**Work required:** In the material below, the lines from the one containing "Image resolution: width=1456" through the one containing "Click the add-to-selection circle plus tool" are to be given again exactly, ends included, and no others.

**Listed entries:**
:::::
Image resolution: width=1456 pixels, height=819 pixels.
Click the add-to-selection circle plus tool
:::::
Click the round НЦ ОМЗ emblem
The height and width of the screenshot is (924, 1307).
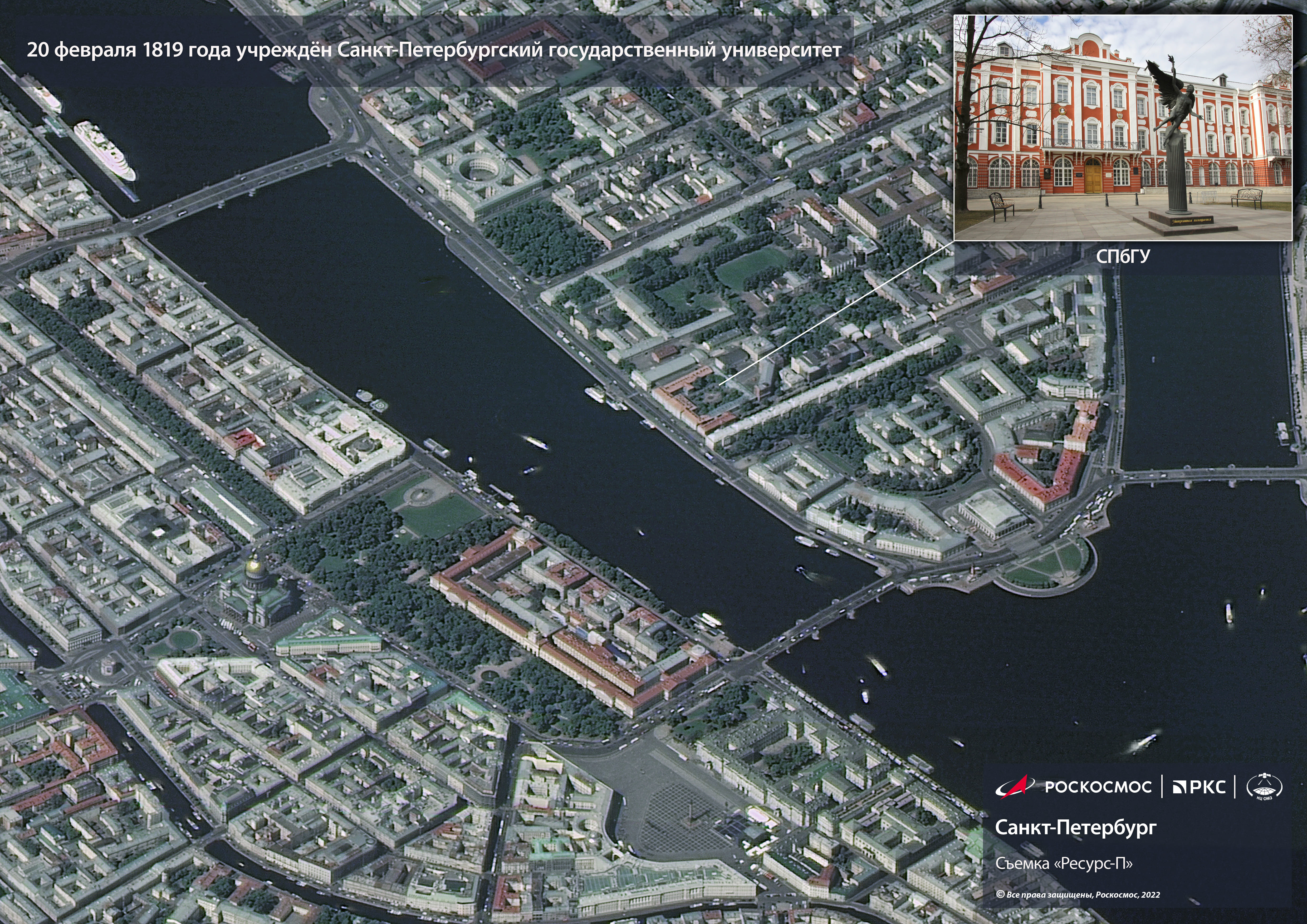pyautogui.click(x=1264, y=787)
:::::
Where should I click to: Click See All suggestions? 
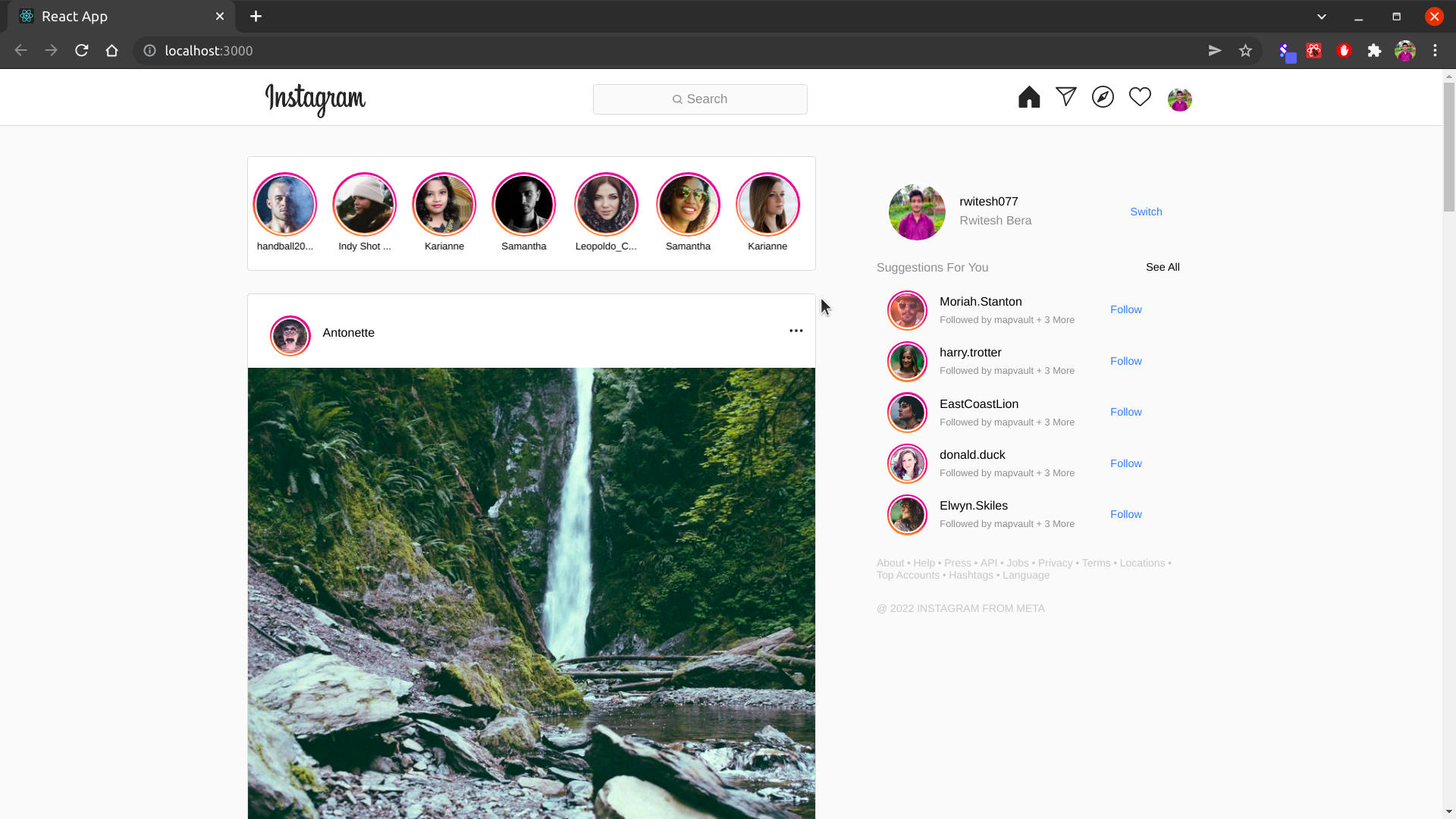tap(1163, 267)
:::::
**Task solution:**
Image resolution: width=1456 pixels, height=819 pixels.
Click the add-to-selection circle plus tool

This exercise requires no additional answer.